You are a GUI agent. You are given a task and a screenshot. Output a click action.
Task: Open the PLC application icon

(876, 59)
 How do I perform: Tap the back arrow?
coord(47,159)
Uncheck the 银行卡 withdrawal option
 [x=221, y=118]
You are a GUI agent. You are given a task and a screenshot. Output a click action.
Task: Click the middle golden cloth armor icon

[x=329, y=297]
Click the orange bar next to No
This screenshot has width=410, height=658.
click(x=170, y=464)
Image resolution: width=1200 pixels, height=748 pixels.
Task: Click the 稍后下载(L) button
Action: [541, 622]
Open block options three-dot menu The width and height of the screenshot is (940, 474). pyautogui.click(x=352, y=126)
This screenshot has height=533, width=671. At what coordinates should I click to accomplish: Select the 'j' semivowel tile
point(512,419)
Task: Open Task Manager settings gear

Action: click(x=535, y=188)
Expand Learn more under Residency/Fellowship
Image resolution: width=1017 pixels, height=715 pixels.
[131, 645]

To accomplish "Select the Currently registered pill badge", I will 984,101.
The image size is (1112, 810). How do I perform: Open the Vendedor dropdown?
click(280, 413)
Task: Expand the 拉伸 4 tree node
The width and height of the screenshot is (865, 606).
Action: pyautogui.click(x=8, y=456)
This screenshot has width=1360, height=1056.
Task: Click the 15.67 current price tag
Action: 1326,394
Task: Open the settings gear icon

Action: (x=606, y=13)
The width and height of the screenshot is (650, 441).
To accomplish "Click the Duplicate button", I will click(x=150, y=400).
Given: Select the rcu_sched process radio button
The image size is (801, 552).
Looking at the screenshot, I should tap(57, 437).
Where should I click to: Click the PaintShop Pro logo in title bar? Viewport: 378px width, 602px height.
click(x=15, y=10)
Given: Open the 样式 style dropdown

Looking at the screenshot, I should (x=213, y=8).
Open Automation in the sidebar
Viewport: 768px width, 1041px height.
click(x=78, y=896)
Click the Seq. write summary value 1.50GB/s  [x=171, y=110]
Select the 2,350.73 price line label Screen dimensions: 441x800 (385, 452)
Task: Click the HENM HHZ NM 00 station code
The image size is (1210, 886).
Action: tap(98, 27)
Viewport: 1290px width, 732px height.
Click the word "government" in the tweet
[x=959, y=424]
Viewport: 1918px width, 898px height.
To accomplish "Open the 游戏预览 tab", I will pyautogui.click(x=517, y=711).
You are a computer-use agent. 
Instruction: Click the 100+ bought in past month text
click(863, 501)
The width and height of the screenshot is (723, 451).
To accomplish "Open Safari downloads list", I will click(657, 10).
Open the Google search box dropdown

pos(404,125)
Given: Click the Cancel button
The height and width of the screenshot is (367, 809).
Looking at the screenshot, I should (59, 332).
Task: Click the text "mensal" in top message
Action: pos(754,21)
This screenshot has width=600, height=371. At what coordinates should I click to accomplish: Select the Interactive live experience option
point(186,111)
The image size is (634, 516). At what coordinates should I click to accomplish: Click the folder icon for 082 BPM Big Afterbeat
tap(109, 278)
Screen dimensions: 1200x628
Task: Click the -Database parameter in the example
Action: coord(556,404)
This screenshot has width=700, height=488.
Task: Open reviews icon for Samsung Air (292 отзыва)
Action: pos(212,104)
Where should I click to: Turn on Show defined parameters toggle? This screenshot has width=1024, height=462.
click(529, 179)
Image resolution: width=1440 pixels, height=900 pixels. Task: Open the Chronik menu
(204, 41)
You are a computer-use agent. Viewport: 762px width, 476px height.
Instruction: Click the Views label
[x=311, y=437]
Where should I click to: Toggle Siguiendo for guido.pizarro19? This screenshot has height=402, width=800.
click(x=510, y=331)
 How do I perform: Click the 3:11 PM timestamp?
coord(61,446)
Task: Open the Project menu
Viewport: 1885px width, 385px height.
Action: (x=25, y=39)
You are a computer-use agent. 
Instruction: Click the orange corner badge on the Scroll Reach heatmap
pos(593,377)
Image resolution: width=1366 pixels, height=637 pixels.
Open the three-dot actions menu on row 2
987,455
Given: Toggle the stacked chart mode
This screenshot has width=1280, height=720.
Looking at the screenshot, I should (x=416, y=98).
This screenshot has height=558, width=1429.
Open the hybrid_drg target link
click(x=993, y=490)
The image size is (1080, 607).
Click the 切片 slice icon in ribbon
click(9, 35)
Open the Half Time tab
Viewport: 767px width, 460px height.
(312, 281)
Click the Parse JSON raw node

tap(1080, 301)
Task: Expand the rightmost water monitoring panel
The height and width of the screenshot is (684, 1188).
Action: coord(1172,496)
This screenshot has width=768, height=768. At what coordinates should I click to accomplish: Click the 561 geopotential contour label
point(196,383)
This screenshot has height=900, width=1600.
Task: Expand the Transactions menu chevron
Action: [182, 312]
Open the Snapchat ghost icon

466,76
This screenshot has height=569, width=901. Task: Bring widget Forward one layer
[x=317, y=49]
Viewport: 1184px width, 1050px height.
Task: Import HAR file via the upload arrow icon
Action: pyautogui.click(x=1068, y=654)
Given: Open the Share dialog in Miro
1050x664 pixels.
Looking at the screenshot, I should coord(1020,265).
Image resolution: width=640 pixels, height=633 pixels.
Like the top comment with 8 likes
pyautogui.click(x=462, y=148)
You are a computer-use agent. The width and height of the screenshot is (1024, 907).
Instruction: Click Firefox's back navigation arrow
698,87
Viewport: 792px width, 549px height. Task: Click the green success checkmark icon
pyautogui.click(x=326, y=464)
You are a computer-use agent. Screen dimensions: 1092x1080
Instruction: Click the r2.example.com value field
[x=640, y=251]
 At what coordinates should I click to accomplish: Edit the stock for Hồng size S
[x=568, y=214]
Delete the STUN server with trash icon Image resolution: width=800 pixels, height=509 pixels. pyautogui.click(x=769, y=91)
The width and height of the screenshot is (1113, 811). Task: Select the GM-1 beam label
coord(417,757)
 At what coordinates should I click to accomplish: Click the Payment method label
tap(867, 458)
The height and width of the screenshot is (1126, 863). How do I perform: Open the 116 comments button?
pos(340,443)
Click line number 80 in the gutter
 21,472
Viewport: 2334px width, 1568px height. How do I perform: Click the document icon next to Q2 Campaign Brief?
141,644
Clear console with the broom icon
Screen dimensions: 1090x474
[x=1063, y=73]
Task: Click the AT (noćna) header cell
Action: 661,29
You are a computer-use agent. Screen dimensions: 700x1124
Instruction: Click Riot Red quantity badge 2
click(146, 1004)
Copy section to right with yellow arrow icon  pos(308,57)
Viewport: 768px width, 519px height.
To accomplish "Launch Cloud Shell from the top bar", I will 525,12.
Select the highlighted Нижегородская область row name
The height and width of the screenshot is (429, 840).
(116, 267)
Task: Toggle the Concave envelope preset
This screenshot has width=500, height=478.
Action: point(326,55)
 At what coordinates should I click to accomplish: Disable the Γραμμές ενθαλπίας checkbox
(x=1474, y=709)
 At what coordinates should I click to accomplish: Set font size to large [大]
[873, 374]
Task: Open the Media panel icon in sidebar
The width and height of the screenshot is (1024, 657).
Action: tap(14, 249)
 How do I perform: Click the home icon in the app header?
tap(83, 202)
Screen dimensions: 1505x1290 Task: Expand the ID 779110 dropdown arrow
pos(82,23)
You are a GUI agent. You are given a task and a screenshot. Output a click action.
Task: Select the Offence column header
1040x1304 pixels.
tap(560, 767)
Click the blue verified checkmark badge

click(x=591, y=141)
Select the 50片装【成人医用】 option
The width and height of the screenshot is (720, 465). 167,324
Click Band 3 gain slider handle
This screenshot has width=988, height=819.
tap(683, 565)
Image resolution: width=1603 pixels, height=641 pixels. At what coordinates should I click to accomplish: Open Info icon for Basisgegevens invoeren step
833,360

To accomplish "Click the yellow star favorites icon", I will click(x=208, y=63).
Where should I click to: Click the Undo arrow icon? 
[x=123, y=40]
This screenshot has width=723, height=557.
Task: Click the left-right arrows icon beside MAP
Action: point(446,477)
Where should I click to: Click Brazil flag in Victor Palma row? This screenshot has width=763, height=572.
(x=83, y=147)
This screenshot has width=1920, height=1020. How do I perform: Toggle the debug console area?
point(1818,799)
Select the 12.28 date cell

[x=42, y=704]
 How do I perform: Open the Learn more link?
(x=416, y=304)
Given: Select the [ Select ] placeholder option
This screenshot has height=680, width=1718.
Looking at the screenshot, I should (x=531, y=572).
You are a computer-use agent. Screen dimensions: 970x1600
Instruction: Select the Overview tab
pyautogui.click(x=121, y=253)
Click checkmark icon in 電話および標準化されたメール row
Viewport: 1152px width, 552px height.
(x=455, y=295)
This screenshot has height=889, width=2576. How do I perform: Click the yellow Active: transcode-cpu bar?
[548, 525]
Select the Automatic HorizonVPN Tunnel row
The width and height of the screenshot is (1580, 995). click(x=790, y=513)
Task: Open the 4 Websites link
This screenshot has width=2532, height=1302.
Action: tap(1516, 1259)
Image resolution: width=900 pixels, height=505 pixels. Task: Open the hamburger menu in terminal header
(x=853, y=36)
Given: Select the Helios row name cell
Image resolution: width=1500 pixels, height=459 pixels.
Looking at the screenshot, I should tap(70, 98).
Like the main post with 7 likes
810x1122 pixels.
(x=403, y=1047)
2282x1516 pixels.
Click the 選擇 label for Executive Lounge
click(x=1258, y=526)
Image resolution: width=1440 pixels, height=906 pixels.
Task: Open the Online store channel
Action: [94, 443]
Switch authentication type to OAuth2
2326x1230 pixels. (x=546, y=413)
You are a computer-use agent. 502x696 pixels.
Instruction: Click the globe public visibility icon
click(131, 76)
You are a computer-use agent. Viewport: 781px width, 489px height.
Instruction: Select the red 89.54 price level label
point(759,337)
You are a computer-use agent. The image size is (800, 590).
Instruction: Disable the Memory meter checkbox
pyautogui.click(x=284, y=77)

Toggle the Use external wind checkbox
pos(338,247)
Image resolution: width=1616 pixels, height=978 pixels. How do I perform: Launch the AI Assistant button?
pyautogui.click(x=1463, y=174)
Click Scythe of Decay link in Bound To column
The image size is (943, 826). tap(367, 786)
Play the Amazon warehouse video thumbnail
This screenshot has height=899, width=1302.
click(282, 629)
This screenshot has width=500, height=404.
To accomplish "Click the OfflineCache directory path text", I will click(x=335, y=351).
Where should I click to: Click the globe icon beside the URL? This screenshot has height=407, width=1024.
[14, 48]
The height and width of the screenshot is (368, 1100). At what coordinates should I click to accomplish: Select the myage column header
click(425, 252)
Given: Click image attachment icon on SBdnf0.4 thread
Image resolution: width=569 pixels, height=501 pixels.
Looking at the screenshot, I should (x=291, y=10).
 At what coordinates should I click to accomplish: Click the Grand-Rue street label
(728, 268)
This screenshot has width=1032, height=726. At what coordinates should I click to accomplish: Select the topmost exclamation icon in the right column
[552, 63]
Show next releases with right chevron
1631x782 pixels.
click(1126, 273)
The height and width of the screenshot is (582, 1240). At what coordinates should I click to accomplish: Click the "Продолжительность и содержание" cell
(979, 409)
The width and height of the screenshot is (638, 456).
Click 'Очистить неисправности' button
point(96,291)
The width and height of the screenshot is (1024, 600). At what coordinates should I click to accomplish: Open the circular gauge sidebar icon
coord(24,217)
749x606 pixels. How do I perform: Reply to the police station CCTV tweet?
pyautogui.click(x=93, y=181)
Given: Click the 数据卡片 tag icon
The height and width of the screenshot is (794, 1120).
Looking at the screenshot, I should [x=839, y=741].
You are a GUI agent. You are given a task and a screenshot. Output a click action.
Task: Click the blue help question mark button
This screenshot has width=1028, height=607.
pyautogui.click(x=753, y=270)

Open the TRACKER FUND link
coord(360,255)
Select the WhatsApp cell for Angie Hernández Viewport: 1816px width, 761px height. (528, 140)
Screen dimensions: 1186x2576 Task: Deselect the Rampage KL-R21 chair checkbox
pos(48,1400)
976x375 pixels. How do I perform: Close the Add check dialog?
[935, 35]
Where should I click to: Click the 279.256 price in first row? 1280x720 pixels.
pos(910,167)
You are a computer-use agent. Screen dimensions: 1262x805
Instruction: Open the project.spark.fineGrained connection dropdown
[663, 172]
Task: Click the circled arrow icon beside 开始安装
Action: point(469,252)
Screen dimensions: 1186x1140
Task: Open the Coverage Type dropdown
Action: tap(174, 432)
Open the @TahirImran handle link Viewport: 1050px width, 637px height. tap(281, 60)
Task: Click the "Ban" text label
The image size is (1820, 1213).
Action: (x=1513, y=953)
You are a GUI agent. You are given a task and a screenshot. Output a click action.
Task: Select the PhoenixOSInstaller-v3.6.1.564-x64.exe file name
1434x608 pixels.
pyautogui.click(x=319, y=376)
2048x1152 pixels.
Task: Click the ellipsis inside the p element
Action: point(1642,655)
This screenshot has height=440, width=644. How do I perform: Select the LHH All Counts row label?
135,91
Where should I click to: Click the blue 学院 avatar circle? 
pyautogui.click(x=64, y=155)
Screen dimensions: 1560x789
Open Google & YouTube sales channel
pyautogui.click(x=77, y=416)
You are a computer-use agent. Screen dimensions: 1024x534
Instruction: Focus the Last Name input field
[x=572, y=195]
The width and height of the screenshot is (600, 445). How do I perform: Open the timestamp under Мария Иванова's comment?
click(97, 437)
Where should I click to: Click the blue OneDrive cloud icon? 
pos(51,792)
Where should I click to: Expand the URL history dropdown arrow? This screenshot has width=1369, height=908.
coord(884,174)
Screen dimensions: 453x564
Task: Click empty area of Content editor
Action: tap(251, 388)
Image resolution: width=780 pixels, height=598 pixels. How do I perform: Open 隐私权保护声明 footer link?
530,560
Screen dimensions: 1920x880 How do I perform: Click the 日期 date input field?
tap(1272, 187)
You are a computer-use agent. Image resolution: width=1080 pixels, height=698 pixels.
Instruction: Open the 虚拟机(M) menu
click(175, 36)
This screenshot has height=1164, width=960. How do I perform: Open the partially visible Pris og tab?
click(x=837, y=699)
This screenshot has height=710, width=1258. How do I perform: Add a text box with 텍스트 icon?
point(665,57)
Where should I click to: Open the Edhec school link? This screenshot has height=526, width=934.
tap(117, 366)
━━━━
Exercise details: With the line that contains "The image size is (1820, 1213)." as the starting point, output each line exactly through the end of the listing above.

Problem solution:
The image size is (1820, 1213).
Action: (x=1513, y=953)
You are a GUI agent. You are given a task and a screenshot. Output a click action.
Task: Select the PhoenixOSInstaller-v3.6.1.564-x64.exe file name
1434x608 pixels.
pyautogui.click(x=319, y=376)
2048x1152 pixels.
Task: Click the ellipsis inside the p element
Action: point(1642,655)
This screenshot has height=440, width=644. How do I perform: Select the LHH All Counts row label?
135,91
Where should I click to: Click the blue 学院 avatar circle? 
pyautogui.click(x=64, y=155)
Screen dimensions: 1560x789
Open Google & YouTube sales channel
pyautogui.click(x=77, y=416)
You are a computer-use agent. Screen dimensions: 1024x534
Instruction: Focus the Last Name input field
[x=572, y=195]
The width and height of the screenshot is (600, 445). How do I perform: Open the timestamp under Мария Иванова's comment?
click(97, 437)
Where should I click to: Click the blue OneDrive cloud icon? 
pos(51,792)
Where should I click to: Expand the URL history dropdown arrow? This screenshot has width=1369, height=908.
coord(884,174)
Screen dimensions: 453x564
Task: Click empty area of Content editor
Action: tap(251, 388)
Image resolution: width=780 pixels, height=598 pixels. How do I perform: Open 隐私权保护声明 footer link?
530,560
Screen dimensions: 1920x880 How do I perform: Click the 日期 date input field?
tap(1272, 187)
You are a computer-use agent. Image resolution: width=1080 pixels, height=698 pixels.
Instruction: Open the 虚拟机(M) menu
click(175, 36)
This screenshot has height=1164, width=960. How do I perform: Open the partially visible Pris og tab?
click(x=837, y=699)
This screenshot has height=710, width=1258. How do I perform: Add a text box with 텍스트 icon?
point(665,57)
Where should I click to: Open the Edhec school link? This screenshot has height=526, width=934.
tap(117, 366)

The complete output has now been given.